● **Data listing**
■ ■ ■ ■ ■

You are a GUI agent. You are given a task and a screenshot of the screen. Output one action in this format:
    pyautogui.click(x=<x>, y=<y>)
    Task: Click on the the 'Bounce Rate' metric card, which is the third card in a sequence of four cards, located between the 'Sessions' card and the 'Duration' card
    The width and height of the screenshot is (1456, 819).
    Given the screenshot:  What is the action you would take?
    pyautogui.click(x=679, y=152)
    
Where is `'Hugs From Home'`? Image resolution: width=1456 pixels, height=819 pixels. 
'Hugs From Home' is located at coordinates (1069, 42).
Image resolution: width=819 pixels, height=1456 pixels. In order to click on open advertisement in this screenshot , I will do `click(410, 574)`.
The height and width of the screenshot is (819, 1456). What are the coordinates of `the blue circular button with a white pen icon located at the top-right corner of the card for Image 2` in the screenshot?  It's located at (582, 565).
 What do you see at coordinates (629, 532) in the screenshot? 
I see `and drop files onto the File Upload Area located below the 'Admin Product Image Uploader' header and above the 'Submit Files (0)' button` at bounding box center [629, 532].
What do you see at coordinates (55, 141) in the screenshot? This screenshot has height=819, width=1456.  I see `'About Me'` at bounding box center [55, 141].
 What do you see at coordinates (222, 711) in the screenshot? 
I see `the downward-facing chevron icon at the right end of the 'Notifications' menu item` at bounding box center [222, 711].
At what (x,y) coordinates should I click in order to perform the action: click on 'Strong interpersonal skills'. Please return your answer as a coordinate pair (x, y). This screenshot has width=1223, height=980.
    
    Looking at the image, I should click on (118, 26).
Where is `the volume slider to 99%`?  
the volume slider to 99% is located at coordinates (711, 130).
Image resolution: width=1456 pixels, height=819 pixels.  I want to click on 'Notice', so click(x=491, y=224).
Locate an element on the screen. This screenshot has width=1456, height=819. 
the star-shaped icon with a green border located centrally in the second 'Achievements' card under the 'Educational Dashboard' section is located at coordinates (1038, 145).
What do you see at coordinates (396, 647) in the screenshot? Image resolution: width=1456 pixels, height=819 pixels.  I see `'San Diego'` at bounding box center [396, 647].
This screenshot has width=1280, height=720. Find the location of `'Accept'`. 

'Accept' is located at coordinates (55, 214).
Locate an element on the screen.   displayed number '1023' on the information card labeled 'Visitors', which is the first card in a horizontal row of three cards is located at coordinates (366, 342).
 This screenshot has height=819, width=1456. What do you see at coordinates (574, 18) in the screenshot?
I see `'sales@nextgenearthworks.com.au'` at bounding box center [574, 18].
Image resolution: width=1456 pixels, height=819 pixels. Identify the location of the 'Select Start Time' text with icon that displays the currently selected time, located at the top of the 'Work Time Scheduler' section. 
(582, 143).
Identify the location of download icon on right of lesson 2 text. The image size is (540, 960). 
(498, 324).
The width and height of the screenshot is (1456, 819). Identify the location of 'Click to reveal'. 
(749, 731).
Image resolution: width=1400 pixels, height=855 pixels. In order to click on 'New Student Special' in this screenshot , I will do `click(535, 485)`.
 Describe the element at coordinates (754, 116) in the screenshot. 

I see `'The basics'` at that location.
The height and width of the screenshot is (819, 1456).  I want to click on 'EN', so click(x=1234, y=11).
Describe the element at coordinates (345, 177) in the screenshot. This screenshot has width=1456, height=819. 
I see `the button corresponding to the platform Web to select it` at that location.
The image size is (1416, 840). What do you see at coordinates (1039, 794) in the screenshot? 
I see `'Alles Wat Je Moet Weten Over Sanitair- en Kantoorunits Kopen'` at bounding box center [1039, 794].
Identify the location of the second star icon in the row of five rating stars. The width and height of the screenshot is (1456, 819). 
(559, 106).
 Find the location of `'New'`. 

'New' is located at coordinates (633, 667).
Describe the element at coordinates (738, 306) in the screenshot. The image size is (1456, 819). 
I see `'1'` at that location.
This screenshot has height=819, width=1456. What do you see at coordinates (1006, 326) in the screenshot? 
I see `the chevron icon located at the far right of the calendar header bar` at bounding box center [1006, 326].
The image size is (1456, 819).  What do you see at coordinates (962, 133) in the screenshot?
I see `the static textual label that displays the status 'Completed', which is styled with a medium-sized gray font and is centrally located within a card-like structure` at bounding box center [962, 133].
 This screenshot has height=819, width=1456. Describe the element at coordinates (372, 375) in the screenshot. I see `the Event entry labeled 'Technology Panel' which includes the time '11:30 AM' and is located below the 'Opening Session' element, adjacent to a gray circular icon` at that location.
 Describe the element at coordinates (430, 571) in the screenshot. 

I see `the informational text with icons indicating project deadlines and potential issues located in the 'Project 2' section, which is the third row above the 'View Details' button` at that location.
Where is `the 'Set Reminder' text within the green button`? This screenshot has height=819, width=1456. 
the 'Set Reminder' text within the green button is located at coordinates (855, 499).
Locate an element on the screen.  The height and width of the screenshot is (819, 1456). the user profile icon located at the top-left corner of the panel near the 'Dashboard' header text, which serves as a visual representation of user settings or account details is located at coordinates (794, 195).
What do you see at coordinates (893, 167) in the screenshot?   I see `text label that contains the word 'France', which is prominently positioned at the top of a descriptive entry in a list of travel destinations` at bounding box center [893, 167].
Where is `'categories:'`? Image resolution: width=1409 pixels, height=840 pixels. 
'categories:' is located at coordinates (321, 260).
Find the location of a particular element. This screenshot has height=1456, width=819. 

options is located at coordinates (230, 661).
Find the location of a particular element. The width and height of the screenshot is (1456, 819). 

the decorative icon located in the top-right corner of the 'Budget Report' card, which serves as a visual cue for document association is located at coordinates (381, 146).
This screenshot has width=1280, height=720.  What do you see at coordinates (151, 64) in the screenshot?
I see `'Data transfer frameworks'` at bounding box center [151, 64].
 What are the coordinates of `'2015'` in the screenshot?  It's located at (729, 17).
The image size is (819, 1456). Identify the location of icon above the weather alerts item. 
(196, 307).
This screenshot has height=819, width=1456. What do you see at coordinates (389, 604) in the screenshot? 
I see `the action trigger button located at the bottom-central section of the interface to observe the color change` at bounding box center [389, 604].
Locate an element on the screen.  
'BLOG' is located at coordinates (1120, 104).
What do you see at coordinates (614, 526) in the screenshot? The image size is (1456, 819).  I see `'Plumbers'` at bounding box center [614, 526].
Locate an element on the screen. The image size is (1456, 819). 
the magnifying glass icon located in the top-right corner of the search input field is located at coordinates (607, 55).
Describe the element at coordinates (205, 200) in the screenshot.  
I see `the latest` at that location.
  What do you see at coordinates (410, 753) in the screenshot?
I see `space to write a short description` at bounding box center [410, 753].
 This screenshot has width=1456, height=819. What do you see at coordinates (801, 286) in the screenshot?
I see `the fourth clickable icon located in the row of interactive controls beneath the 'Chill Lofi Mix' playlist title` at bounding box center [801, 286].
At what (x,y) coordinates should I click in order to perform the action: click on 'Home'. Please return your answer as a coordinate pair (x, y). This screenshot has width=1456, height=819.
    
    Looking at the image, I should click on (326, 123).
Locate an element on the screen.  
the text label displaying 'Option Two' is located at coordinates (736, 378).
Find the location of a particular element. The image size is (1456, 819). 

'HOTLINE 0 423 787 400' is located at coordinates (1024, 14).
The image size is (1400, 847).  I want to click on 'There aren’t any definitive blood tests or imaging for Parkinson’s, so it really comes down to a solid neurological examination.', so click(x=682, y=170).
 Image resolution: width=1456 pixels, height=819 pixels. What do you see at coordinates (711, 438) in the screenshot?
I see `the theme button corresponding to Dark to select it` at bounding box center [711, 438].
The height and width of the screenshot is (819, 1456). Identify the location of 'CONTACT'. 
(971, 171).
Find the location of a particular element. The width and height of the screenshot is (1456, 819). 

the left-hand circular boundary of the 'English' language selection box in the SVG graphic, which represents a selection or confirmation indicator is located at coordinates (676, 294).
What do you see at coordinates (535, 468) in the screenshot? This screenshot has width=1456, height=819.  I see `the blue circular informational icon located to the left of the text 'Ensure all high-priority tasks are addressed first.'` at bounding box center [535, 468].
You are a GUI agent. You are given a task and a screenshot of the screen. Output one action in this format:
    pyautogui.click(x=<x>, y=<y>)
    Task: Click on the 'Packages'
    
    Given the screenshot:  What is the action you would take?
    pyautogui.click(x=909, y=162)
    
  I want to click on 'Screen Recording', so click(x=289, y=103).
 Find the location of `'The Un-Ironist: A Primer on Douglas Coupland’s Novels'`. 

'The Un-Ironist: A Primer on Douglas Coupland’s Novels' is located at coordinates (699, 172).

■ ■ ■ ■ ■

● **To do**
Repeat the lines of the data listing above, starting at the line containing "so click(x=1234, y=11)." and ending after the line containing "center [1039, 794].".

● **Written answer**
The height and width of the screenshot is (819, 1456).  I want to click on 'EN', so click(x=1234, y=11).
Describe the element at coordinates (345, 177) in the screenshot. This screenshot has width=1456, height=819. 
I see `the button corresponding to the platform Web to select it` at that location.
The image size is (1416, 840). What do you see at coordinates (1039, 794) in the screenshot? 
I see `'Alles Wat Je Moet Weten Over Sanitair- en Kantoorunits Kopen'` at bounding box center [1039, 794].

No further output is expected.